İSMAİL SARIÇAY

E-Posta: isaricay@gmail.com

İSRAİL VAHŞET VE KATLİAMIN TEMSİLCİSİDİR

Korsanlıkla ilgili çok hikâye okumuş ve dinlemişizdir.

Korsanlar açık denizlerde seyreden savunmasız gemilere saldırırlar.

Gemide kim varsa genellikle kuşuna dizerler, öldürürler, soyarlar soğana çevirirler.

Onların kanunları da nizamları da yoktur.

Ahlaki ve insani hiçbir endişeleri de mevcut değildir.

Çünkü onlar insanlık değerleriyle barışık değillerdir.

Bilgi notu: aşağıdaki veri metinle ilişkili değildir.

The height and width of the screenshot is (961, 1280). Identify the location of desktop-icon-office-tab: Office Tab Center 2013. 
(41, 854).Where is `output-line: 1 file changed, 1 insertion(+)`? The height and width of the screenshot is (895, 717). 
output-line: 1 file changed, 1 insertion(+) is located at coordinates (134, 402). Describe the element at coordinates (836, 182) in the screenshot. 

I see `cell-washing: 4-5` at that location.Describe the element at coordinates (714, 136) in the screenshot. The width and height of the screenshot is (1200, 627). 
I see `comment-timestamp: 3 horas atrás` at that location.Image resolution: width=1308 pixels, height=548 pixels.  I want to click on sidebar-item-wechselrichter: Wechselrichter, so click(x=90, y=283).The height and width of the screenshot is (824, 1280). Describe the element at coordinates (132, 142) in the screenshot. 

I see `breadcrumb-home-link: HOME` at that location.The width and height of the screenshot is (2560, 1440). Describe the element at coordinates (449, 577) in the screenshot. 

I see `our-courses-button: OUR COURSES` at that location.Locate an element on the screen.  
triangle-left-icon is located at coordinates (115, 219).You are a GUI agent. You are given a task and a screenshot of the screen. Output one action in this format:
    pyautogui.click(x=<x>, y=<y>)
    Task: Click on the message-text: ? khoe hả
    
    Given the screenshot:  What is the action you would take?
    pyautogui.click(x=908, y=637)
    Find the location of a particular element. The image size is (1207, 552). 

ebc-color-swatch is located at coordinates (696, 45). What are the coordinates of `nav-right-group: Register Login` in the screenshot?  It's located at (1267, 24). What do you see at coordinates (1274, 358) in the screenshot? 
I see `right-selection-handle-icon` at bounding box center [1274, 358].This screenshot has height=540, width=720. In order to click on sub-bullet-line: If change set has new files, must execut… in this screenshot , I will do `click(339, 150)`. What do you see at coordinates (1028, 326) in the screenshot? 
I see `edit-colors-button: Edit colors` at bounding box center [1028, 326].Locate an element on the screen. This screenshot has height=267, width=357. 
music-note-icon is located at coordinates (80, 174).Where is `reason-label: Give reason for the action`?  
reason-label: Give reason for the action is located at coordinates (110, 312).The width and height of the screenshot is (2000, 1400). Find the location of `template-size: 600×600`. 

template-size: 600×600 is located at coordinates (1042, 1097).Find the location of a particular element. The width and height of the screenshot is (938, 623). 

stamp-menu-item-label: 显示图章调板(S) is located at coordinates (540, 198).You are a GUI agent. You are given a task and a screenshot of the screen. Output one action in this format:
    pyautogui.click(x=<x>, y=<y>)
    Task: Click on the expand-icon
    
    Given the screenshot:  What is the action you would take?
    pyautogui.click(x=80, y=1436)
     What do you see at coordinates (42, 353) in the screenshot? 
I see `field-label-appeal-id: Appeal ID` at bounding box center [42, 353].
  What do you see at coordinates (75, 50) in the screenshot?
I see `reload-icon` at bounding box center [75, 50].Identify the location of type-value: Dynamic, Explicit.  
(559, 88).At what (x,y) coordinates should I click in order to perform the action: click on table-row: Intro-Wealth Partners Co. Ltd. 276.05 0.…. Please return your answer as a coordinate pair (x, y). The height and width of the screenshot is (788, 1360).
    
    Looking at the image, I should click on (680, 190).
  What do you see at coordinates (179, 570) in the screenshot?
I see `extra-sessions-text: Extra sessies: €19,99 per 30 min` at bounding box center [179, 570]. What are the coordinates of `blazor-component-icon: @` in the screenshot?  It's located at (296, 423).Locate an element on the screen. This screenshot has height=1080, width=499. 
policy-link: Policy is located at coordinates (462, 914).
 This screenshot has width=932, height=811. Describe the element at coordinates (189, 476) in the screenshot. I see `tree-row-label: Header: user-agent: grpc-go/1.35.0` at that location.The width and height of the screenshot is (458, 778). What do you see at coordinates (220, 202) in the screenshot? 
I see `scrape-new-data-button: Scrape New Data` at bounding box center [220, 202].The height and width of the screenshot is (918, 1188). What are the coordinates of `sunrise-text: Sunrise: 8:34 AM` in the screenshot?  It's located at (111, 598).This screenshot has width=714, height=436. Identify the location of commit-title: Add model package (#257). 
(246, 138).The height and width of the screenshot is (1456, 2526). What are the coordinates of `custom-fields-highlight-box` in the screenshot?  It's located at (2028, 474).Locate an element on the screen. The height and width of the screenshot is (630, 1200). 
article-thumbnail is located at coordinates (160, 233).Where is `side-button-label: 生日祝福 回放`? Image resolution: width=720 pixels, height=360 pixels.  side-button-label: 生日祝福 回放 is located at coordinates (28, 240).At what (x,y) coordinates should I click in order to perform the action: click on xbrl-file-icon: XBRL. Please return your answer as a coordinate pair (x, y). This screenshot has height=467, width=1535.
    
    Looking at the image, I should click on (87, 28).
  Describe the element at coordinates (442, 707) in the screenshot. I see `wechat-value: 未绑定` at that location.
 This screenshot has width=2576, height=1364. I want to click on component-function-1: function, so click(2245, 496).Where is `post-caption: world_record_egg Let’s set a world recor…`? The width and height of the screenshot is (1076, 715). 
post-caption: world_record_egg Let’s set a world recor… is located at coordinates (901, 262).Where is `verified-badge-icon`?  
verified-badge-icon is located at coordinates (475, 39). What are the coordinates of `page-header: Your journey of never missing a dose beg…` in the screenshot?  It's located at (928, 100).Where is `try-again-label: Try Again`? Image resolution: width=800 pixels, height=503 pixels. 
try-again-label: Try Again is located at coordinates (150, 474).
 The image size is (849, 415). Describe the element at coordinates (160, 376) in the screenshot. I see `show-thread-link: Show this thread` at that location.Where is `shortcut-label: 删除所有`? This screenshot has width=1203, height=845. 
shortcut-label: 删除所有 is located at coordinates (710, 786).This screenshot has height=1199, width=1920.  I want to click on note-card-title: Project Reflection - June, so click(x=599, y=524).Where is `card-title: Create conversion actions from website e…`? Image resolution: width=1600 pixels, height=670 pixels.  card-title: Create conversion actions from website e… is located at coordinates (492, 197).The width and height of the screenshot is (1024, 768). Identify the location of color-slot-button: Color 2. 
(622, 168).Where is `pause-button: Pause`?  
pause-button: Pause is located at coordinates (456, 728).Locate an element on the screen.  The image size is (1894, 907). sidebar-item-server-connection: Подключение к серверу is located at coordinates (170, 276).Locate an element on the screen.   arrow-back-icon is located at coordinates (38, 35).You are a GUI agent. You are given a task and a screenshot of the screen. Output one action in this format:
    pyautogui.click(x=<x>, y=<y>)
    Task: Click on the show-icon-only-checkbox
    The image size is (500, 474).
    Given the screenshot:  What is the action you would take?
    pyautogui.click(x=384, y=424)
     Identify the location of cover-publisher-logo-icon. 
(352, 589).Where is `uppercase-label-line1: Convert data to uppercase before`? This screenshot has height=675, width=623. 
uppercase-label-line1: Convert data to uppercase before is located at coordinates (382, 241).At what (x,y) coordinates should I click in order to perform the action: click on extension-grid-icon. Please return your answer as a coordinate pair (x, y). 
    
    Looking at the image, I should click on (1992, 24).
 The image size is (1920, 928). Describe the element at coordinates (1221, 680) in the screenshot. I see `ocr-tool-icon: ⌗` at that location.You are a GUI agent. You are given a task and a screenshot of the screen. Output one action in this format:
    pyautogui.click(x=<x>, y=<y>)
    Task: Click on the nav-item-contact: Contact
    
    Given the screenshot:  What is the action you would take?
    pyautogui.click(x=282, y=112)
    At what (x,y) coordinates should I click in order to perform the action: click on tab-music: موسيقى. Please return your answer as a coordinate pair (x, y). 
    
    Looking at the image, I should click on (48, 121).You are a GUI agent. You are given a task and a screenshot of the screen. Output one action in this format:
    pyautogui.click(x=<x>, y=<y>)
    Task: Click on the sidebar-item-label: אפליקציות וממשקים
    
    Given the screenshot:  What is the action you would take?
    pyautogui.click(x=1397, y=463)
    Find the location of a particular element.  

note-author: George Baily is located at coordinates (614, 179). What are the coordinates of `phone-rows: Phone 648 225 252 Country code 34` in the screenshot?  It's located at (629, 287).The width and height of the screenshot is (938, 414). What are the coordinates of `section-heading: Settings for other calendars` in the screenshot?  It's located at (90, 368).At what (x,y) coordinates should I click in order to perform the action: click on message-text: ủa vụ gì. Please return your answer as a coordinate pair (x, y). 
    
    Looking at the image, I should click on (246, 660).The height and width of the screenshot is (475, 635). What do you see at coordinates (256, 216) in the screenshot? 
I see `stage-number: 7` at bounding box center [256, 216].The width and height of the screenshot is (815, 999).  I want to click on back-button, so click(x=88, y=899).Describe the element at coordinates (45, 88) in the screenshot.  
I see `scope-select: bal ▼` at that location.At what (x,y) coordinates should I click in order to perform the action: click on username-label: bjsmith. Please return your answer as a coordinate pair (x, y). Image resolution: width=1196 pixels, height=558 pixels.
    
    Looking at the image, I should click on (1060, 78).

Peki, böyle saldırıları bir devlet yapar mı?

Devlet olan devlet elbette yapmaz, yapamaz.

Ancak İsrail bu korsanlara rahmet okuturcasına saldırılar gerçekleştirdi.

Böylece devlet gibi devlet olmadığını da göstermiş oldu.

İsrail, uluslararası bir yardım kuruluşunun Abluka altındaki Gazze’ye gemilerle yardım götürürken, uluslararası sularda saldırdı.

Vahşet ve katliamlar gerçekleştirdi.

Vahşice cinayetler işledi.

Bu vahşet, katliam ve cinayetler cezasız kalmamalıdır.

Uluslararası kuruluşlar mutlaka bu saldırganlığı cezalandırmalıdır.

Birleşmiş milletler güvenlik konseyi bu durumu kınamakla geçiştiremez.

Nasıl Libya, Irak vb. ülkelere ekonomik, siyasi vb. sıkı ambargo ve abluka uygulamışsa İsrail’e de aynı sertlikte müeyyideler uygulamalıdır.

İnsanlık vicdanı ayrım yapılmadığını böylece mutlaka görmelidir.

Aksi takdirde bu vahşi ve yapay devlet önümüzdeki günlerde tüm dünyayı ateşe verebilir.

Ortadoğu ve dünya barışı bu saldırgan, kural tanımaz terörist devlet tarafından tehlikeye atılabilir.

Tüm dünya ülkeleri artık bunun farkına varmalıdır.

Başta ABD olmak üzere İsrail’e kol kanat gerenler de bu korumacılıktan derhal vazgeçmelidirler.

Yoksa yapılan vahşet, katliam ve soykırım uygulamalarına ortak olmaktan kaçamazlar.

Çünkü İsrail vahşet, katliam ve cinayetlerin temsilcisi olan bir devlet haline gelmiştir.

Son olarak uluslararası yardım konvoyuna yaptığı saldırılarla da korsan devlet olduğunu bir daha göstermiştir.